The Barbarian Swordsmen
- Cover of first edition
- Editor: Sean Richards
- Cover artist: Gino D'Achillle
- Language: English
- Genre: Fantasy
- Publisher: Star Books
- Publication date: 1981
- Publication place: United Kingdom
- Media type: Print (paperback)
- Pages: 172
- ISBN: 978-0-352-30831-3

= The Barbarian Swordsmen =

Anthology of fantasy short stories edited by Peter Haining

The Barbarian Swordsmen is an anthology of sword and sorcery stories edited by Peter Haining under the pseudonym of Sean Richards, cover-billed as "the original sword and sorcery adventures." It was first published in paperback by Star Books in 1981.

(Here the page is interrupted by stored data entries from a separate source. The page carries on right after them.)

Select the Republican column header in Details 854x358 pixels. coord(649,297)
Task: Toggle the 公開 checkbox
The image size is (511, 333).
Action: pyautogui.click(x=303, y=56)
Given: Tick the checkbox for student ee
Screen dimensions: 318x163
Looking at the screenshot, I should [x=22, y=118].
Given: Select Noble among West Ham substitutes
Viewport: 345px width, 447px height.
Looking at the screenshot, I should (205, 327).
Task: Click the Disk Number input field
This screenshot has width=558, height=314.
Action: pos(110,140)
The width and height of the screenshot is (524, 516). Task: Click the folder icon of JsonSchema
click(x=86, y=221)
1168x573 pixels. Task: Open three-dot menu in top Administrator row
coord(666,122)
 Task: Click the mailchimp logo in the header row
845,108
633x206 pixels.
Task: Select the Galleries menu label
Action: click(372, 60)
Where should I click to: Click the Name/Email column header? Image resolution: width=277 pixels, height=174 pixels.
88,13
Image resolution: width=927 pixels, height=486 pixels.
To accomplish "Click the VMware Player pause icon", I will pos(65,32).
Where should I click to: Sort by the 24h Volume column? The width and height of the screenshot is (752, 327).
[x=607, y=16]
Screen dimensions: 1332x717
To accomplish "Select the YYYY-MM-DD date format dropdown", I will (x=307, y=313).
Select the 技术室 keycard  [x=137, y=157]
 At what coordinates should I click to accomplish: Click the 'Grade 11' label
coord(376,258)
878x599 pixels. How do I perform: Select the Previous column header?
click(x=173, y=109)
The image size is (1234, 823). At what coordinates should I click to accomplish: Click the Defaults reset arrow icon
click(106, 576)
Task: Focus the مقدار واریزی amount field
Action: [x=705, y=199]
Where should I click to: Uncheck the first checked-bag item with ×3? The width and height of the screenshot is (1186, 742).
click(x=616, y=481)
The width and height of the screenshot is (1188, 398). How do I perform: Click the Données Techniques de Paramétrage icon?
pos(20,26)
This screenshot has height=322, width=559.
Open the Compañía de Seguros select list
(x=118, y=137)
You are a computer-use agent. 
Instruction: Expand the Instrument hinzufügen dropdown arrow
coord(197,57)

The book collects eight novelettes and short stories by various early authors of sword and sorcery or pre-sword and sorcery, together with an introduction by the editor and a concluding letter from Robert E. Howard to H. P. Lovecraft of June 1934, recast as an essay.

==Contents==
- "Introduction" (Sean Richards)
- "The War of Fire" (excerpt from The Quest for Fire, 1909) (J. H. Rosny)
- "The Sword of Welleran" • (from The Sword of Welleran and Other Stories, 1908) (Lord Dunsany)
- "The Tower of the Elephant" (Conan) (from Weird Tales, March 1933) (Robert E. Howard)
- "Brachan the Kelt" (first publication) (James Allison) (Robert E. Howard)
- "Jirel Meets Magic" (Jirel of Joiry) (from Weird Tales, July 1935) (C. L. Moore)
- "Spawn of Dagon" (Elak of Atlantis) (from Weird Tales, July 1938) (Henry Kuttner)
- "The Thief of Forthe" (Rald the Thief) (from Weird Tales, July 1937) (Clifford Ball)
- "The Two Best Thieves in Lankhmar" (Fafhrd and the Gray Mouser) (from Swords Against Wizardry, July 1968) (Fritz Leiber)
- "The Man Who Influenced Robert E. Howard" (Robert E. Howard; letter praising the poet Alfred Noyes)

==Reception==
Morgan Holmes, reviewing the volume on castaliahouse.com, calls it "[a]n interesting anthology of sword and sorcery" and "a good little book as an introduction to foundational sword and sorcery fiction" for which "[t]he making of [the] Conan the Barbarian movie in the early 1980s appears to be the stimulus." He notes that "My main quibble ... is it could have been bigger. The addition of a Clark Ashton Smith and Nictzin Dyalhis story would have gotten it over the 200 page mark. There is even a Robert Bloch sword and sorcery story that keeps eluding anthologers that could have been used." In addition to comment on the individual stories, he observes that "Peter Haining’s nine page introduction is a good one with some discussion on what sword and sorcery is, and information on the stories and authors."